In other words, this centrality, this absolute predominance of the dollar, this “exorbitant privilege,” can also turn out to be an exorbitant burden.
First, an observation: deficits are always political. Nothing questions the sovereignty of a country more than being net dependent on foreign countries for its trade or to finance its way of life. Excessive deficits and uncontrolled debt reduce sovereignty by subjecting the state to external interests (markets, creditors, international institutions), limiting its capacity for action, and exposing it to political and economic pressures beyond its control.
Moreover, let us have the honesty to admit that globalization has led to a loss of sovereignty for many nations. Even better: the prerequisite for globalization is the at least partial loss of sovereignty for the nations that agree to play its game. And the United States is very well placed to lament this, because the countries that show a trade surplus with them (therefore selling more to the U.S. than they buy from them) subsequently reinvest their surpluses in the United States, making them even more dependent… Consequently, the size and scale of American deficits (but this example applies to other countries) are determined not only by national decisions but also by the level of consumption and savings of other countries.

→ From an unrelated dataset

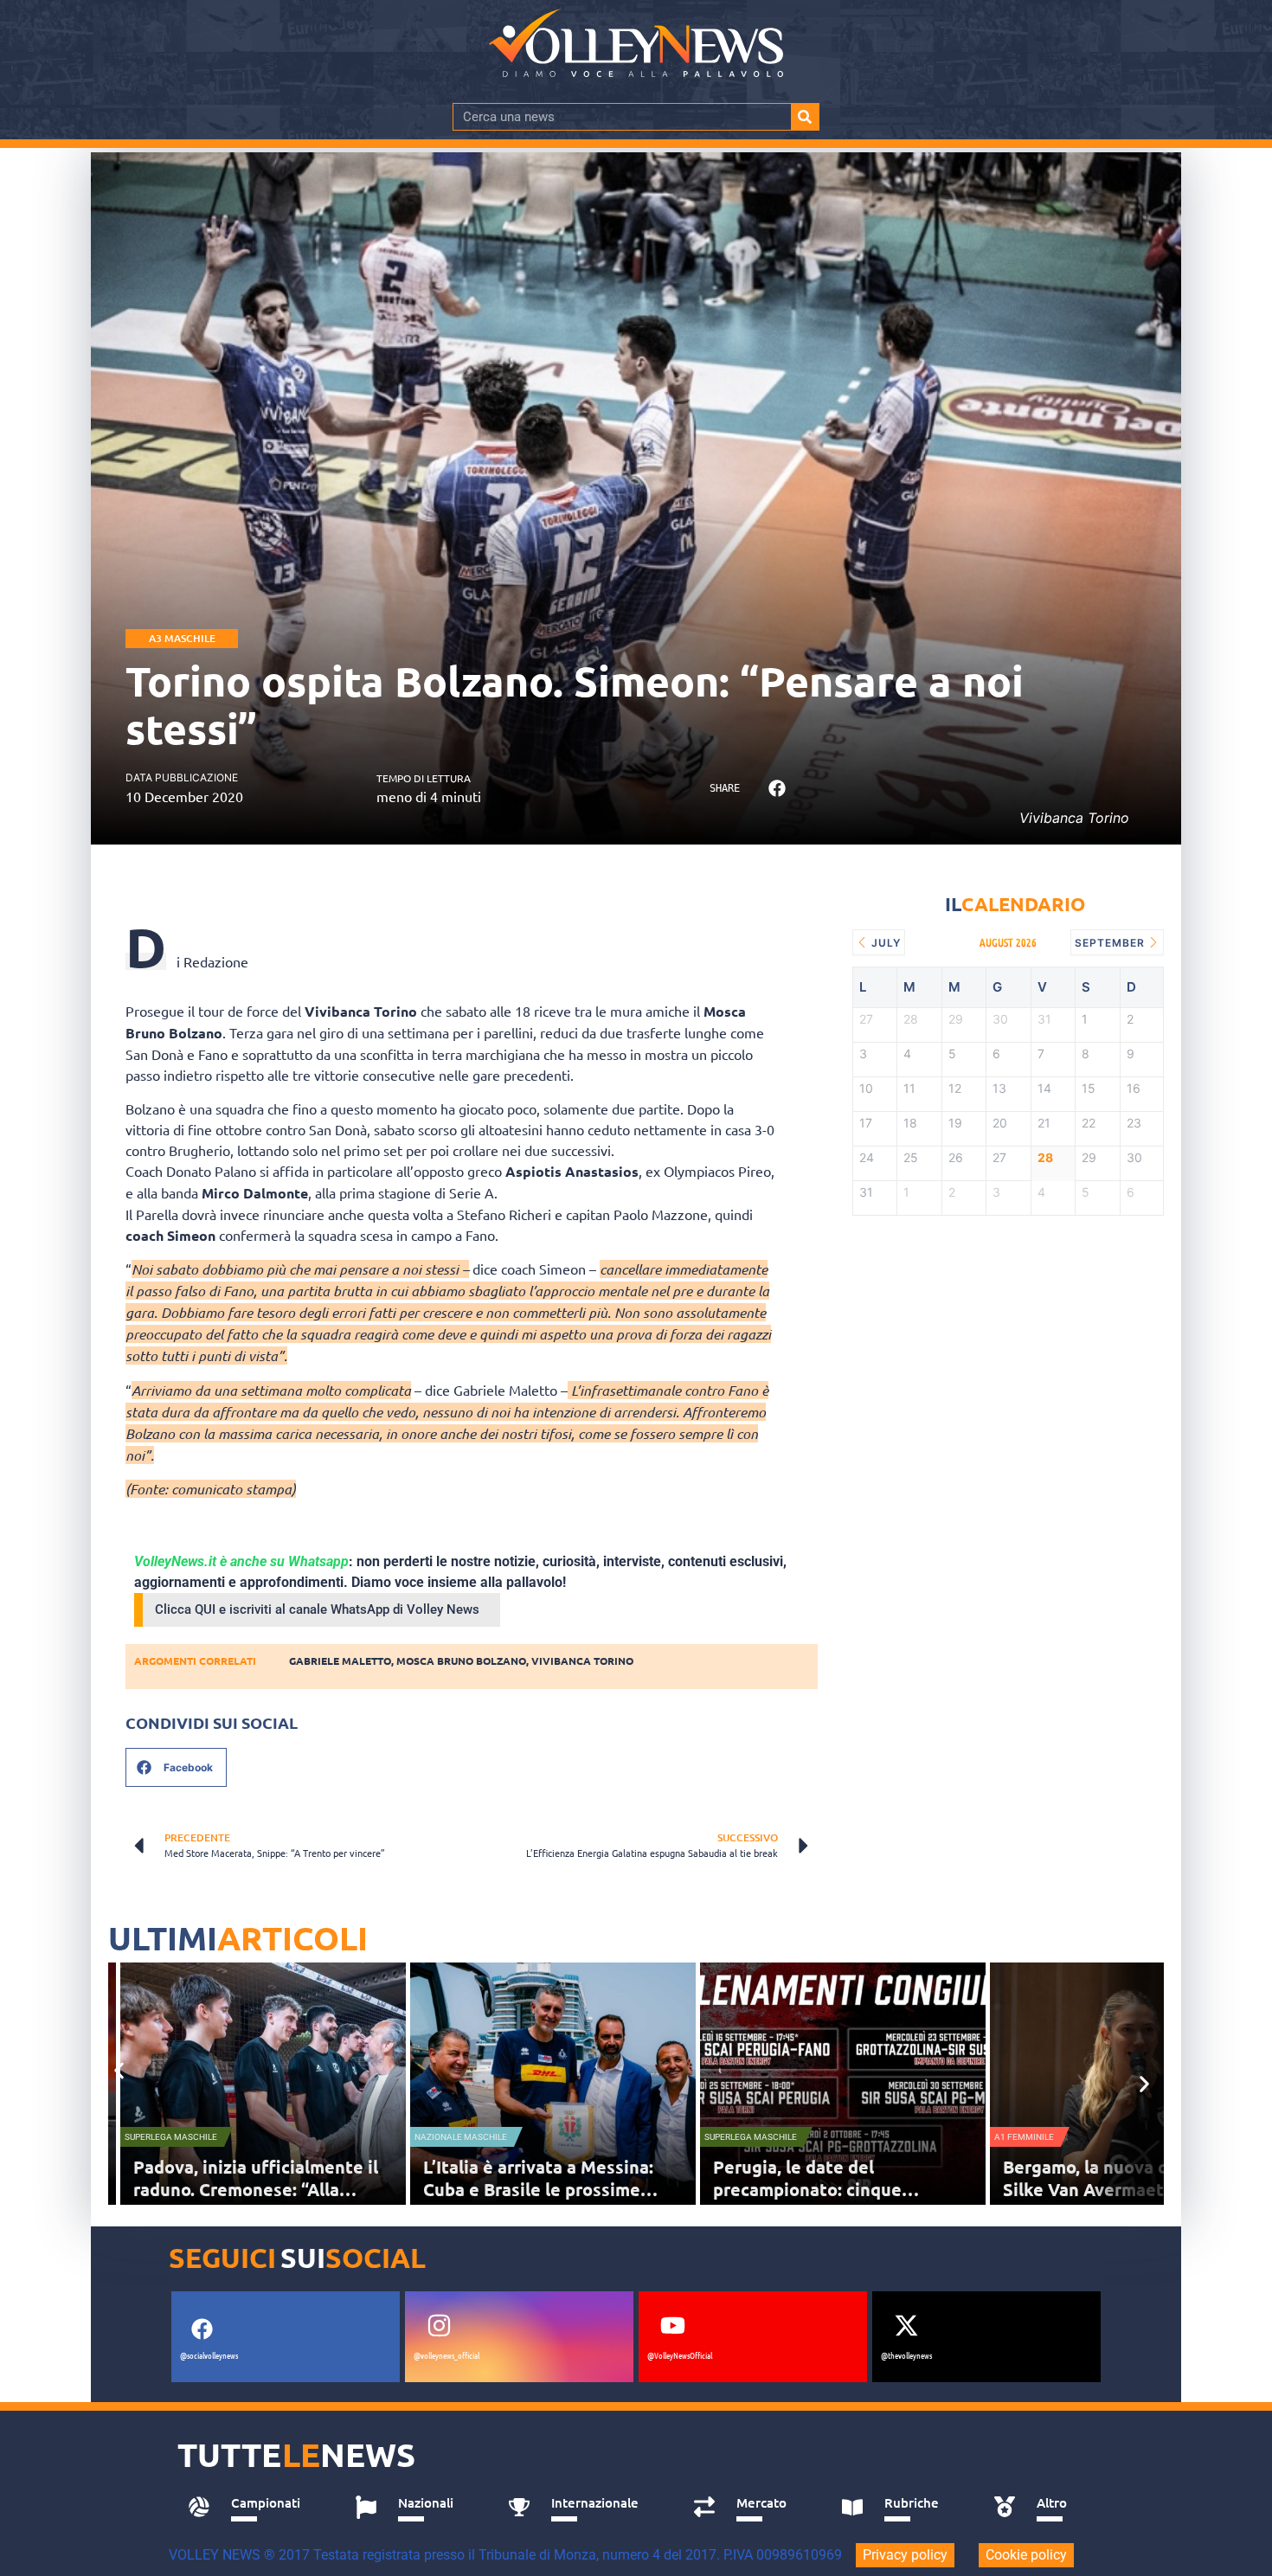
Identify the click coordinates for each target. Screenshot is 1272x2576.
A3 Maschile (182, 638)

Obviously intolerable for Donald Trump, perfectly aware of his country’s dependence, who reacts with the only weapon at his disposal, namely the sudden decreed increase in customs duties. In reality, the U.S. President does not even fully control this lever, as he has had to invoke emergency reasons—fighting fentanyl and illegal immigration—which alone have allowed him to impose these “tariffs,” thus somewhat twisting the arm of the American Constitution.
That is why it is not difficult to predict that Trump will inevitably return to the fundamentals. The only viable strategy—unanimously co-opted by financial markets—of which his Secretary of the Treasury is one of the emissaries, will be to proceed with devaluing the dollar. A state—especially the U.S.—can discreetly influence the exchange rate of its currency, thus improving the competitiveness of its exports internationally, stimulating its national production, reducing its trade deficit, improving its balance of payments, and ultimately decreasing its need for external financing.
Many times exploited in the past, this manipulation—which will avoid frontal shocks with trading partners—will be attributed to the volatility and arbitrariness of financial markets. Isn’t it so convenient to systematically blame “the markets”?